Let's just talk for a second about how I fail at dating.
Here's my problem:
I just don't think.
Ever.
Ha.....yeah. It's kind of a really big problem.
And my other problem is that I don't forgive myself for messing up. Heh, heh. I should probably do that.
Let's make a list of all my awful date flaws.
- I ended up talking to my date about another boy problem. (In my defense, he could tell I wasn't totally okay, and he asked me about it. I did try to avoid talking about it, but he wanted to know.) But, still. Wow. Who does that?
- I agreed to go through with a date after it was obvious the guy wanted to retract his offer.
- I unintentionally ended up flirting with a guy that was very much not my date. And he flirted back.......My date was not happy.
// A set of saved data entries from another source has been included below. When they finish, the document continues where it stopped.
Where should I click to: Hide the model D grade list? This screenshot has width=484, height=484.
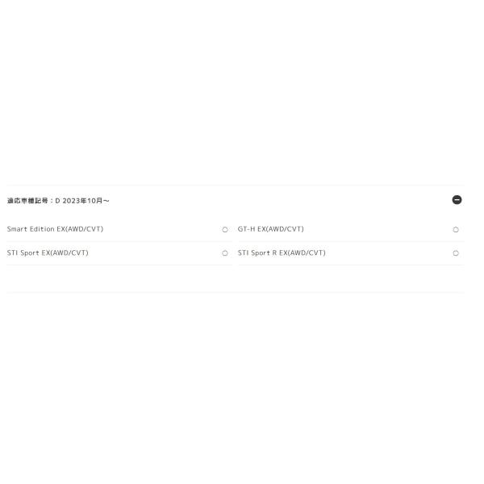[457, 200]
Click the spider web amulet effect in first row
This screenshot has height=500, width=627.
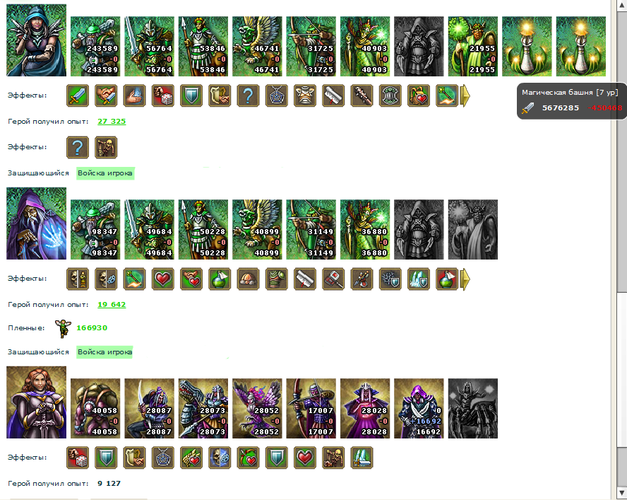click(x=276, y=95)
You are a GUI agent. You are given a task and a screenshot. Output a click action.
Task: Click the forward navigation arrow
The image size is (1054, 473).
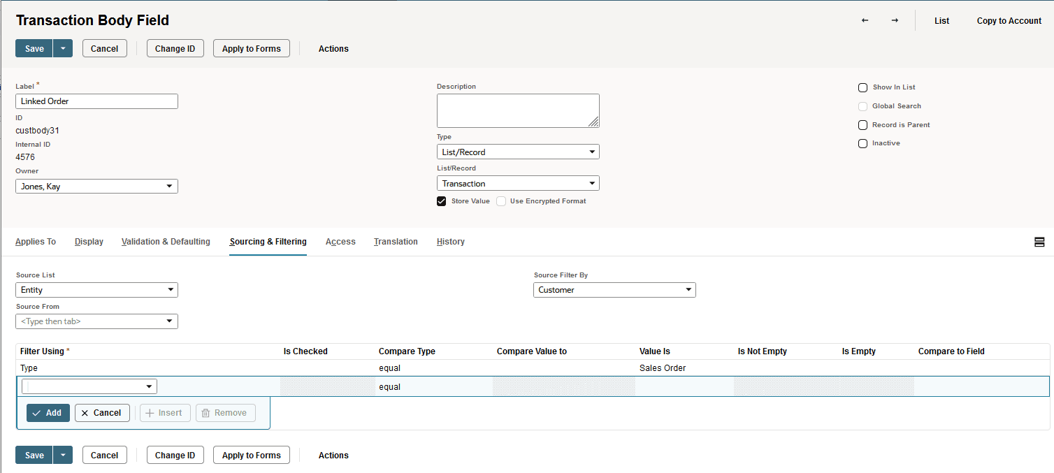pos(895,21)
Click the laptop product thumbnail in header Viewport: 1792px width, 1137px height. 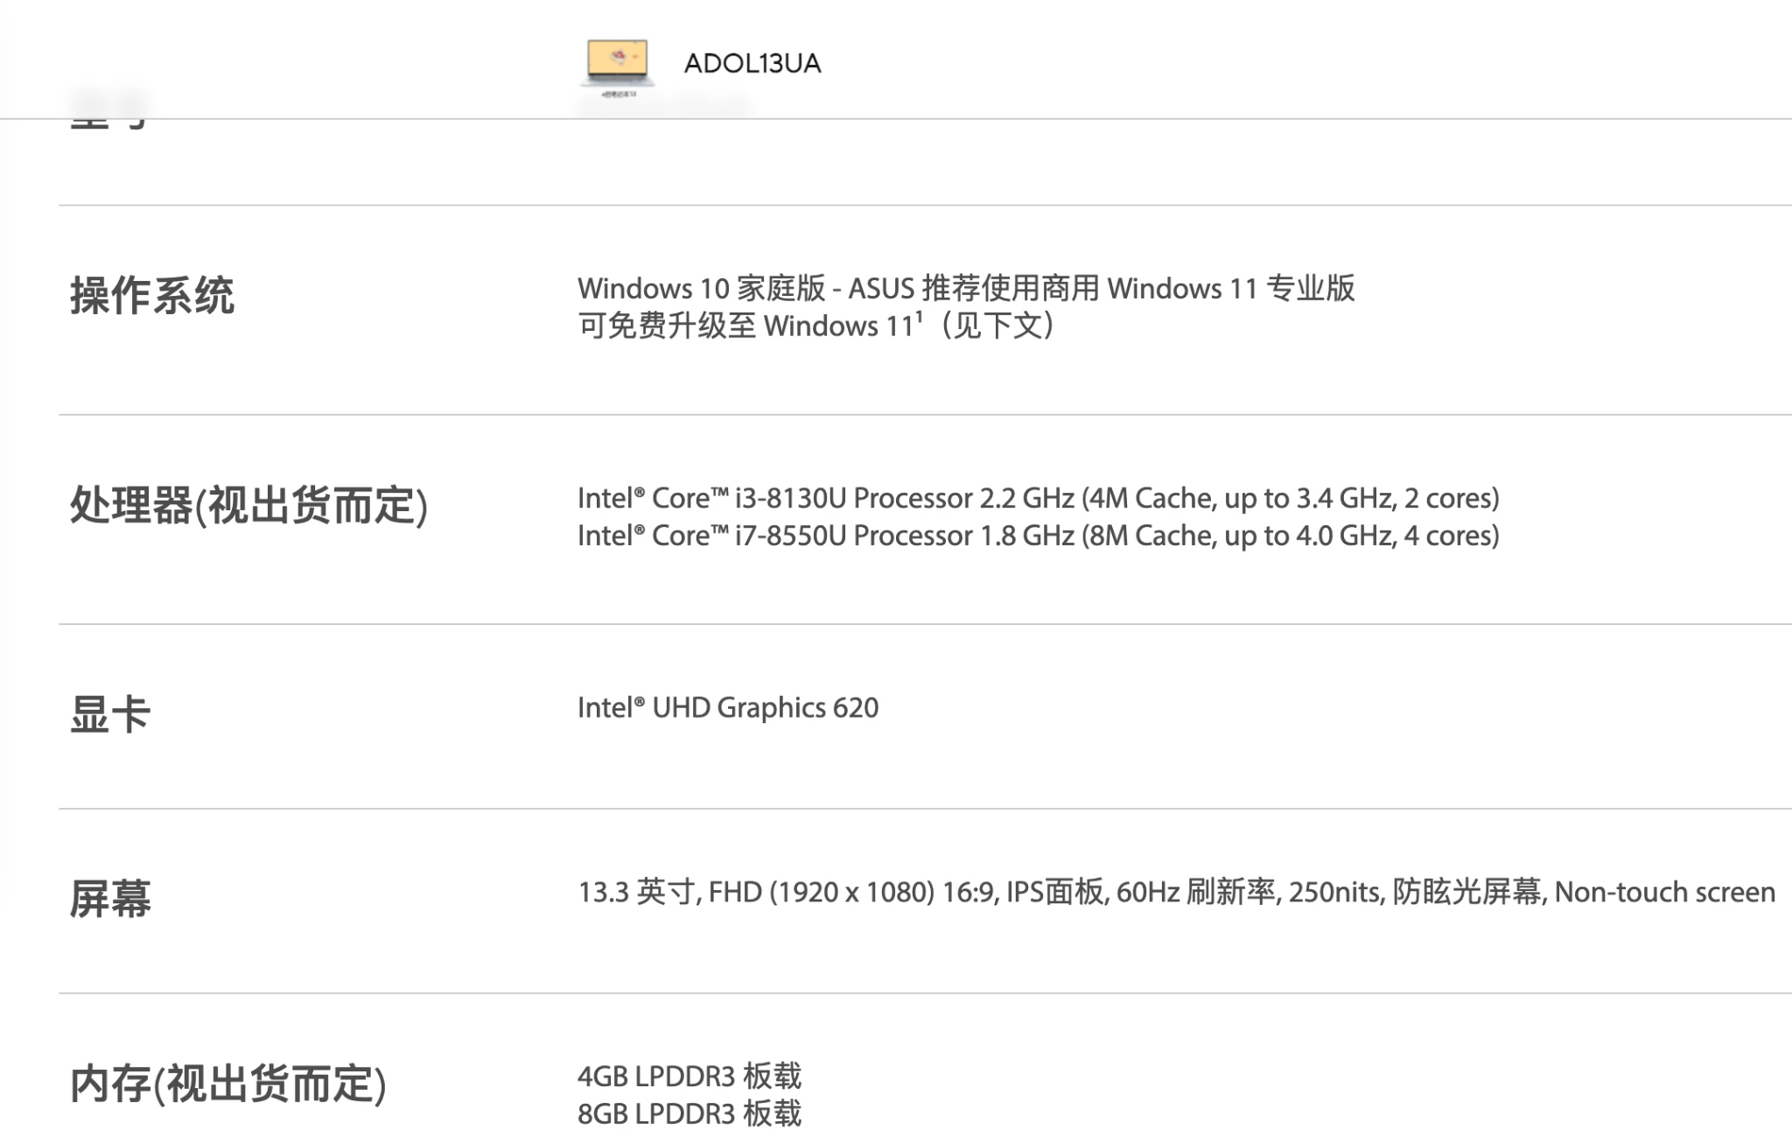618,65
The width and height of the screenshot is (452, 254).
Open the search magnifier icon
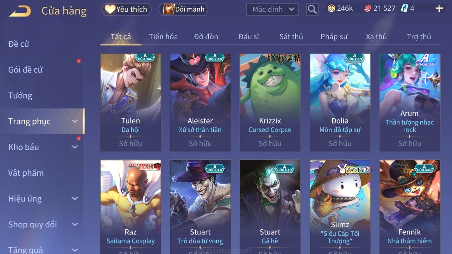[312, 10]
- I did not learn my previous mistake. Whilst on a date with a bunch of people I was not well acquainted with, I was trying to meet new people and ended up flirting with another guy. Both experiences were not really intentional. However, this time (unlike the time before) I believe the girls got mad at me. Behind my back. I deserved it though. I didn't realize my personality and friendliness is often interpreted as flirting 99% of the time.
- I pretended I didn't want to be there for another guy in the group, because there was a girl (we weren't even interacting with) that was there, and he didn't want to stay anymore.
- I answered the phone. On a date. And the phone call was from another guy. Who then asked me on a date for the next night. FAIL.
But! At least now I know. So maybe I won't be such a bad date anymore :)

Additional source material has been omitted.